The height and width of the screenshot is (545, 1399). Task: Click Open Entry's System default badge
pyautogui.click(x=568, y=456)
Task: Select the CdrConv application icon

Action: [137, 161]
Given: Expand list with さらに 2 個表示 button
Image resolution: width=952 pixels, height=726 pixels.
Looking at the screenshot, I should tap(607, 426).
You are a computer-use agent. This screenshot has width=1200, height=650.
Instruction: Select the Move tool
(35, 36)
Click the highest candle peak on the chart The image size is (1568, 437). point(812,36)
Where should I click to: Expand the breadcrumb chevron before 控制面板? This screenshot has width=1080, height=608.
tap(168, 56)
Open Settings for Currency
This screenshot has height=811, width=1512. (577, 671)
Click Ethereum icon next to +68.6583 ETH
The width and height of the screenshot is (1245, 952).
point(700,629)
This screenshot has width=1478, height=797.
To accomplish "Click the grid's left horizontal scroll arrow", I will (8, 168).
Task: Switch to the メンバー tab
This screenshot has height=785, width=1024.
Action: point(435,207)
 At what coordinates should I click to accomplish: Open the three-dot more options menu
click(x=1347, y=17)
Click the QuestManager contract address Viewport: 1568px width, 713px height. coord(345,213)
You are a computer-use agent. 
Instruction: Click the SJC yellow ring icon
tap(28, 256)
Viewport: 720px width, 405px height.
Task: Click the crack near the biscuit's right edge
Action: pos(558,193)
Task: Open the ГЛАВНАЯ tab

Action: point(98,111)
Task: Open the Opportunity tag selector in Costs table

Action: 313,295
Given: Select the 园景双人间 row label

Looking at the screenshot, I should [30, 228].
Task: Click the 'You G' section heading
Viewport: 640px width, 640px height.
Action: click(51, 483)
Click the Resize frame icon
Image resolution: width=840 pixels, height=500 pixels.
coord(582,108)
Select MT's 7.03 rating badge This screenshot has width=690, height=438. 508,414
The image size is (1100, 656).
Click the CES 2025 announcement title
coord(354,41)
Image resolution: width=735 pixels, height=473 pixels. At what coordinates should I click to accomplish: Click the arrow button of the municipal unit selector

·····

■ Your assignment ■
Every line above that holds the word "computer" is to be found and copied.

■ Task output ■
You are a computer-use agent. This screenshot has width=1200, height=650.
You are a computer-use agent. 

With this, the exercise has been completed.